What you should do: From the Aristada text below, list every dose-and-schedule combination in which the drug is said to be available.

Source document:
Aristada (aripiprazole lauroxil, Alkermes) is now available in four doses and three dosing durations, including 441 mg, 662 mg or 882 mg once monthly, 882 mg once every 6 weeks, and 1,064 mg once every 2 months.

The new dosage will be available in mid-June, according to the release.

Safety and efficacy of the 2-month dosing interval was demonstrated in a randomized, open-label trial among 140 individuals with stable schizophrenia.

Joseph McEvoy

Study participants received 441 mg of aripiprazole once per month, 882 mg every 6 weeks or 1,064 mg every 2 months.

Participants who received the 2-month dosage exhibited clinically relevant plasma concentrations of aripiprazole and a pharmacokinetic profile that supported dosing once every 2 months, according to a press release.

Given entries:
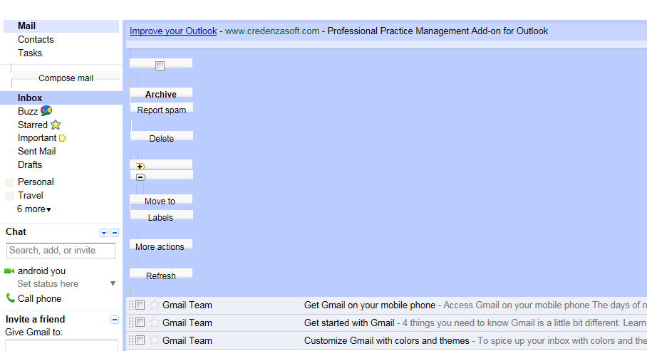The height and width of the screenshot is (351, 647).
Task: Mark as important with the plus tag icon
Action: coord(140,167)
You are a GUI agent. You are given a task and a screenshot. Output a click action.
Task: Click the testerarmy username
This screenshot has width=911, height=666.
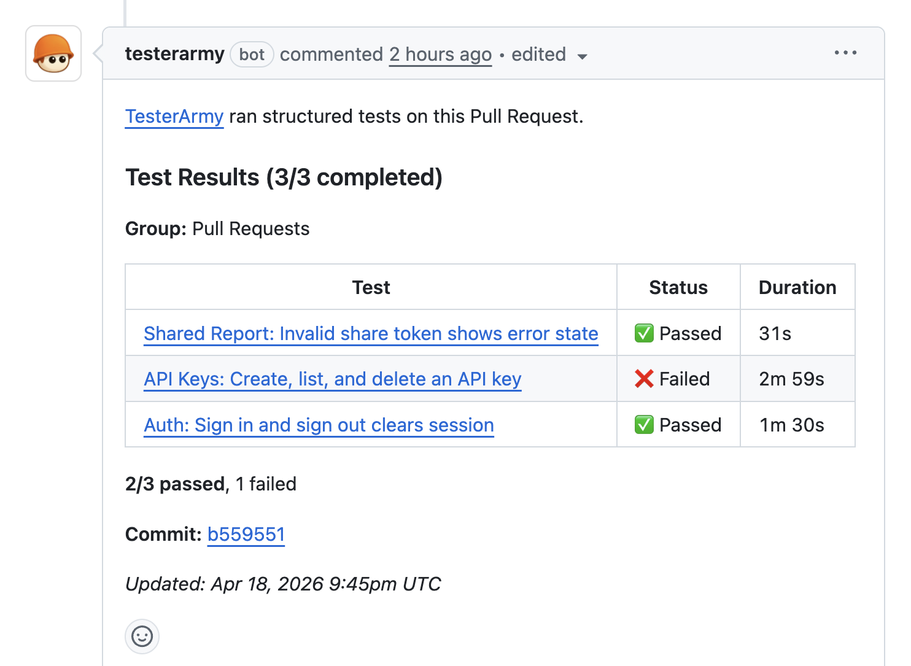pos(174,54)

--

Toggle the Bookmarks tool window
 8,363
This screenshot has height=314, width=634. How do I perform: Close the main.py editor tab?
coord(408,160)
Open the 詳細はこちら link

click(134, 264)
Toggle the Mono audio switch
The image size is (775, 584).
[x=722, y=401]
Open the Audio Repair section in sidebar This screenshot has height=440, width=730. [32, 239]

Answer to the problem:
- 441 mg once monthly
- 662 mg once monthly
- 882 mg once monthly
- 882 mg once every 6 weeks
- 1,064 mg once every 2 months